--- TEXTAUSSCHNITT ---

───

Bewertung vom 14.12.2023
Die Verletzlichen
Nunez, Sigrid

Die Verletzlichen


sehr gut

Ein Buch in dieser Art hab ich wahrscheinlich noch nie gelesen. Die eigentliche Geschichte ist ganz schnell erzählt. Wir bekommen jedoch viele Rückblicke ins Leben der Protagonisten und auch immer wieder zum aktuellen Thema passende Zitate aus Gedichten und Romanen der Weltliteratur. Der Roman spielt genau in der Pandemie, man soll das Haus nicht verlassen, alles ist unsicher und man stellt sich Fragen, auf die man sonst vielleicht gar nicht gekommen wäre. Hier findet ein kluger und feinfühliger Austausch statt zwischen zwei Menschen, die sich außerhalb der Pandemie wahrscheinlich nie begegnet wären. Besonders gern mochte ich hier den Einblick in die Gefühlswelt des jungen Erwachsenen. Wurde er zuerst in die Schublade „veganer Ökoterrorist“ gesteckt, merkt man dann doch, dass da mehr dahinter ist. Sehr empfehlenswert.

Bewertung vom 29.11.2023
Eine halbe Ewigkeit
Kürthy, Ildikó von

Eine halbe Ewigkeit


sehr gut

Die Protagonistin sowie die Autorin sind älter und reifer geworden und lassen uns hier an der Lebenserfahrung der letzten 25 Jahre teilhaben. Es geht viel um diverse Vor- und Nachteile des Altwerdens verpackt in einer Story, die größtenteils an einem Wochenende spielt mit diversen Nebencharakteren.
Diese teilweise etwas überspitzten Nebendarsteller hätte ich jetzt so nicht gebraucht, sie blieben für mich auch weitestgehend blass. Allerdings wird dadurch der zeitweise doch recht schwermütige Roman auch wieder aufgelockert. Großartig war die Selbstreflektion über die eigentlich große Liebe, die Passagen übers Älterwerden und über ihre frühere Freundin. Da konnte ich gar nicht mehr aufhören zu lesen. Die Abschnitte übers Älterwerden gern mit einem Augenzwinkern zu betrachten aber da werden viele Frauen sich wiederfinden.

Bewertung vom 18.11.2023
Himmelfahrt
Binge, Nicholas

Himmelfahrt


sehr gut

Ein Berg, der aus dem nichts mitten im Pazifik erscheint? Klingt für mich erstmal richtig spannend. Aber was bitte ist dieser Roman? Ein Thriller, Abenteuerroman, SciFi, Horror? Das Buch ist definitiv nichts für nebenbei. Man muss schon gut konzentriert lesen um alles zu verstehen.

───

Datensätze
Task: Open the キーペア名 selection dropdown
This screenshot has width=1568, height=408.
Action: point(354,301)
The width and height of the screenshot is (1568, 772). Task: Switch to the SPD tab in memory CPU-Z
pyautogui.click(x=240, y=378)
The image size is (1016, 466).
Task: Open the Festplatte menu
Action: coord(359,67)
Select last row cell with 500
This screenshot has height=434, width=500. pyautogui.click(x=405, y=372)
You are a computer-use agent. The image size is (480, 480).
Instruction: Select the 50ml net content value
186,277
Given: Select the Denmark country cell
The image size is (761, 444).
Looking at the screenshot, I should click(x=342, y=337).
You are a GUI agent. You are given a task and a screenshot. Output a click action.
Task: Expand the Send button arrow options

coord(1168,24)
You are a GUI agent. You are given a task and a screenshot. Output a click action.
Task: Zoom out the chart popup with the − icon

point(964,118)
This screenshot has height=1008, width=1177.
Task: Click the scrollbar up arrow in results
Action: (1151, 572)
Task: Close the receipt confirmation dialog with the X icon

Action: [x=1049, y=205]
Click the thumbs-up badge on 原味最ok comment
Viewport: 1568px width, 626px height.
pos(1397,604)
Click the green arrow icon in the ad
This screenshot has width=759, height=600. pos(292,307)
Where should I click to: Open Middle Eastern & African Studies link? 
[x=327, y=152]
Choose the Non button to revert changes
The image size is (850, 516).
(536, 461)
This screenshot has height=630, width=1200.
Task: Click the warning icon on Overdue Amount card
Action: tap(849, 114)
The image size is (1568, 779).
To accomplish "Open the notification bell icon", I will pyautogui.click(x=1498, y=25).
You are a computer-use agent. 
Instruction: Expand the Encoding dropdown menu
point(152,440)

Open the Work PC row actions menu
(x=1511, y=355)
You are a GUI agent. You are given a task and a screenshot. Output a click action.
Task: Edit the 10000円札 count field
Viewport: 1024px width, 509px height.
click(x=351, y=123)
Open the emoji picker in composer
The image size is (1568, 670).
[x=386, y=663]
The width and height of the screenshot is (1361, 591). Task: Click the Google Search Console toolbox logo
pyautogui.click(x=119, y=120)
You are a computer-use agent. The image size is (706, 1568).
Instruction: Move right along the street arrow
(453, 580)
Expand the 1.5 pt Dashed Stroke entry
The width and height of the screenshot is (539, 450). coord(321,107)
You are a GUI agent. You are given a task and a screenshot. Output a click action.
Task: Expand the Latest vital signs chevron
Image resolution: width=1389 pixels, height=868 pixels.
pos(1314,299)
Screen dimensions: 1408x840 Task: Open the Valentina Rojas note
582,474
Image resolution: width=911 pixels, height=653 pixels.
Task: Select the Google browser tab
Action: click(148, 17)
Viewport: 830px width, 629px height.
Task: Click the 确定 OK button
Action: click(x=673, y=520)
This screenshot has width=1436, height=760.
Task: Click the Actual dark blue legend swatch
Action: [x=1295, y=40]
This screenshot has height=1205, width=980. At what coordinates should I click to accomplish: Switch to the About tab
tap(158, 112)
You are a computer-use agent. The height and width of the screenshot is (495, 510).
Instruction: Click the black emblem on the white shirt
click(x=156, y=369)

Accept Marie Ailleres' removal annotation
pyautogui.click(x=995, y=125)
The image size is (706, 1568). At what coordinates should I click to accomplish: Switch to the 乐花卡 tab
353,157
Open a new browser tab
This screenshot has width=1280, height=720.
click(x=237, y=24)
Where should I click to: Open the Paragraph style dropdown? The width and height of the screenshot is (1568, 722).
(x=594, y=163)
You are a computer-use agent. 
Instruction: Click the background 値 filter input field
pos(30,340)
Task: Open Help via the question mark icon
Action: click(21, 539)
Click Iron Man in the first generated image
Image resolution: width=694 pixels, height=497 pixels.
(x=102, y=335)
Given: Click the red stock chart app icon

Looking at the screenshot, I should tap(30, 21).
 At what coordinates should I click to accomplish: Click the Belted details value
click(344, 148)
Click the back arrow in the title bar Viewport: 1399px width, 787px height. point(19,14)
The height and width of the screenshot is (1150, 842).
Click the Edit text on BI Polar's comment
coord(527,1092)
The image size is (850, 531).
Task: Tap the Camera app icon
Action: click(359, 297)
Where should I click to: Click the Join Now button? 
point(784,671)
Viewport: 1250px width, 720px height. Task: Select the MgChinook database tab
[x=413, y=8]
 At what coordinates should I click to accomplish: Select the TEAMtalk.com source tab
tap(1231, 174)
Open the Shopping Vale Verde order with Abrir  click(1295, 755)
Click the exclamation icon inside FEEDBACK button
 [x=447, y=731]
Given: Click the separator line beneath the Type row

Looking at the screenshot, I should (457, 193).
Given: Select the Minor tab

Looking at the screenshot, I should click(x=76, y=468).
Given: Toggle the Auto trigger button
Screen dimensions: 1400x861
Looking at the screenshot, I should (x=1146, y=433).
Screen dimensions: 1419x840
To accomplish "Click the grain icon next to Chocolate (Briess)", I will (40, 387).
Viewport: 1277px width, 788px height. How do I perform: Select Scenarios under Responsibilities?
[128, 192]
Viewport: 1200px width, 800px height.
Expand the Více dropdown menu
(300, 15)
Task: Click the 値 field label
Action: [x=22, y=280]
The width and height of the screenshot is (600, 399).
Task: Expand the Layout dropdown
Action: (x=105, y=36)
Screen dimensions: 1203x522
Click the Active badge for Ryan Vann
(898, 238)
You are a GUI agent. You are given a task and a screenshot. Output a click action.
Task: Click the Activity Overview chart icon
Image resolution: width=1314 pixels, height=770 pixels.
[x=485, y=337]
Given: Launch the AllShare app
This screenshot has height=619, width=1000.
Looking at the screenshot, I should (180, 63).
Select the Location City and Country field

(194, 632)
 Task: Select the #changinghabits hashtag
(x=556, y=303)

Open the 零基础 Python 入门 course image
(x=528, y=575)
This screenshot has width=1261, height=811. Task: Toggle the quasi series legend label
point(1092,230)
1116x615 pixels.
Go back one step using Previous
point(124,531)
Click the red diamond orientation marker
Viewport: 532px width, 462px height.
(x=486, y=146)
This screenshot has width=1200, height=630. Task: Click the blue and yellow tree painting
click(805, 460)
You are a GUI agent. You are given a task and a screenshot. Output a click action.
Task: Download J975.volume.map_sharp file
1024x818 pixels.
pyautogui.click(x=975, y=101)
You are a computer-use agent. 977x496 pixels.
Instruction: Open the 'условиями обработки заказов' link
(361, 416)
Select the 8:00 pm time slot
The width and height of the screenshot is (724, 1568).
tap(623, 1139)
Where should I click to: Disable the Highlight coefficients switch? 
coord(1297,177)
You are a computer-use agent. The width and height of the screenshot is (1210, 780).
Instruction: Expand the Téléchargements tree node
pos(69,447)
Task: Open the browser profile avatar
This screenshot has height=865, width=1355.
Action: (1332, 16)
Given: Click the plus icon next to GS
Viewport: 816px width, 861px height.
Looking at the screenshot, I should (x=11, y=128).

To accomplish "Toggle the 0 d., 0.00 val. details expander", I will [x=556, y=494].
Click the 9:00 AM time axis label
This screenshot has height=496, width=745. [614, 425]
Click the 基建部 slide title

───

--- AUFGABE 1 ---
Übersetze den Satz „Ein Buch in dieser Art hab ich wahrscheinlich noch nie gelesen.“ aus den Buchbewertungen ins Englische.
--- AUFGABE 2 ---
Führe die Buchbewertungen im Anschluss an ihren letzten Satz weiter.

--- ANTWORTBEREICH 1 ---
I have probably never read a book of this kind before.

--- ANTWORTBEREICH 2 ---
Der Roman wurde in Briefform geschrieben. Der Wissenschafter Harold schreibt an seine Nichte Hattie. Hier gibt es viele Rückblicke, die teilweise sehr philosophisch waren. Er verarbeitet damit ein Trauma, vor dem er all die Jahre davongelaufen ist. Es gibt viele wissenschaftliche Aspekte zum Thema Zeit, Zeitverzerrung durch Falten, Persönlichkeitsveränderung, RNA, Tesserakt auf vier Dimensionen und gefundenen Mikroben.

Der Roman ist wirklich interessant und auch spannend geschrieben. Der SciFi Anteil war aber leider gar nichts für mich. Wer gern mal etwas anderes lesen möchte ist mit diesem Buch bestens bedient. Mir persönlich war die Story etwas zu verworren und utopisch.

Bewertung vom 06.11.2023
Close to Home
Magee, Michael

Close to Home


ausgezeichnet

Dieser Roman hat es in sich, er entführt uns in die schlimmsten Ecken in Belfast zu Sean und seinen Freunden und seiner Familie. Sehr bedrückend und unverblümt schreibt Magee hier und lässt ein sehr realistisches Bild von dieser Zeit entstehen, geprägt von Drogen, Gewalt, Arbeitslosigkeit und Wohnungsnotstand. Er lässt hier die Protagonisten sprechen. Wir erfahren durch ihre eigenen Geschichten von den verschiedenen Problemen. Die Jugendlichen haben keine Perspektive, die Erwachsenen kämpfen mit den Nachwirkungen der IRA und des Nordirlandkonfliktes sowie den aktuellen Problemen.

Wir erfahren hier vor allem wie Sean sich durch sein Leben kämpft, sich mit diversen Jobs über Wasser hält , einer Wohnung, in der man eigentlich nicht leben kann, seinen schwierigen Familienverhältnissen und wie er, bedingt durch die Körperverletzung, sich auf den schwierigen Weg zu sich selbst begibt.